非機能要件は,ユーザーの要求からは出てきにくい。エスエムジーの小森裕介氏(オブジェクトフレームワークディヴィジョン テクニカルコンサルタント)は「経験上,非機能要件の中でも,許容できるダウンタイムや操作性などはユーザーから比較的出てきやすい。しかし,信頼性や性能は意識的にヒアリングしないとあまり出てこない。拡張性に関してはほとんど出てこない」と指摘する。そのため情報システム部門側で主導的に洗い出す。ここからは事例を基にそのプロセスを見ていこう。

◆どう洗い出すか? ひな型を使い漏れ防止

要件をテンプレート化しておく

 非機能要件は機能要件と異なり,項目レベルで業種や業務による違いが少ない。「性能」「保守性」「拡張性」「セキュリティ」など,どのシステムでも同じような項目が並ぶ。そこでエスエムジーは要件定義のテンプレートを用意し,非機能要件として洗い出すべき項目を列挙した。SEはその項目を埋めればよい形にしてある。

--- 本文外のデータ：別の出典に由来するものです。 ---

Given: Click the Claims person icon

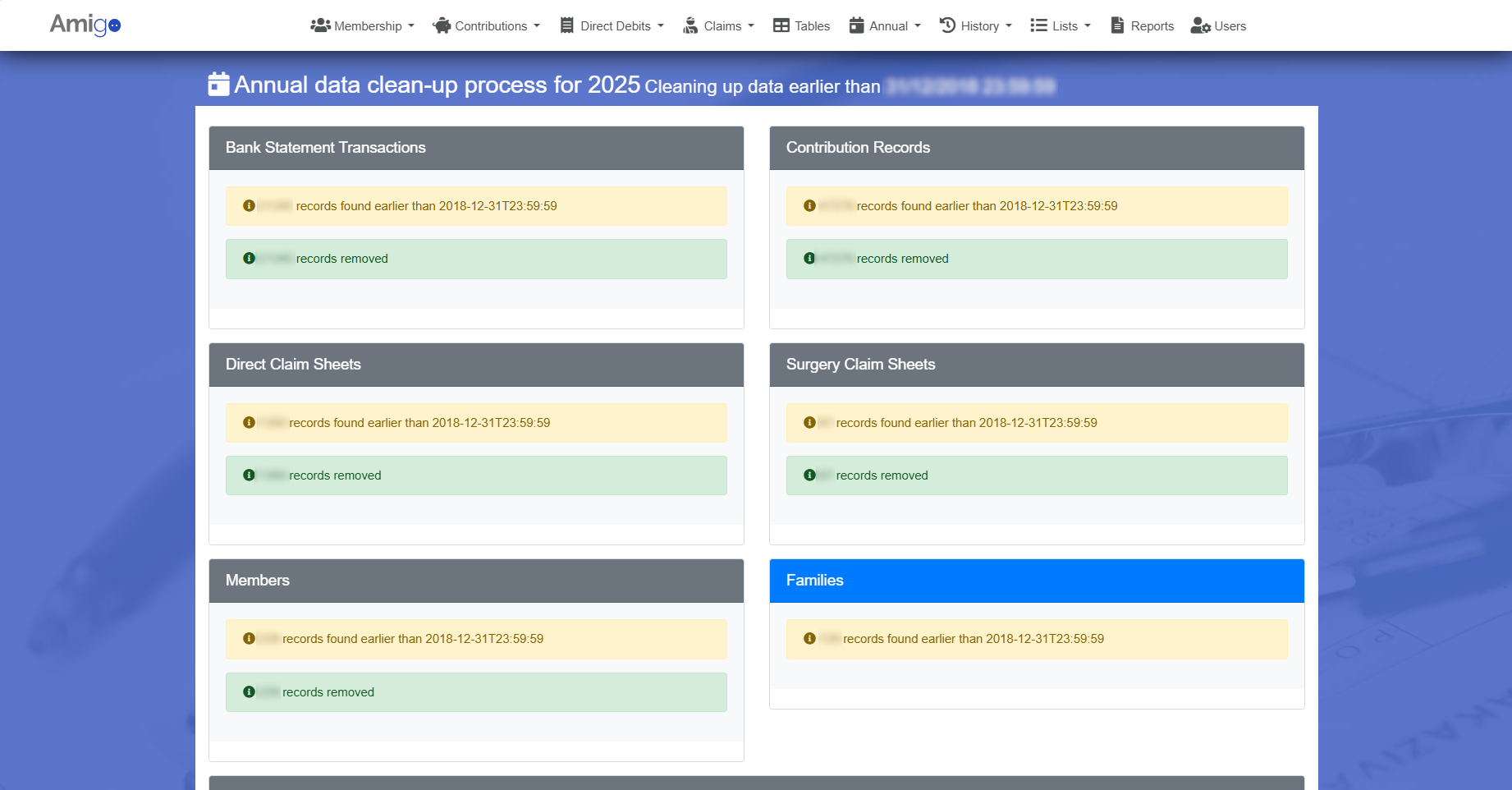Looking at the screenshot, I should pos(690,25).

 図5は,実際のテンプレートと,それに基づき作成したATC日本旅遊のための要件定義書の抜粋である。テンプレートには,「ハードウエア,ソフトウエアともに二重化構成の形態とし,通常は稼働系・待機系のホットスタンバイ運用を行い…」など,書き方のサンプルが載っている。SEは案件ごとにカスタマイズして「HDDの障害には3台のHDDによるRAID5構成を導入する…」などと記載すればよい。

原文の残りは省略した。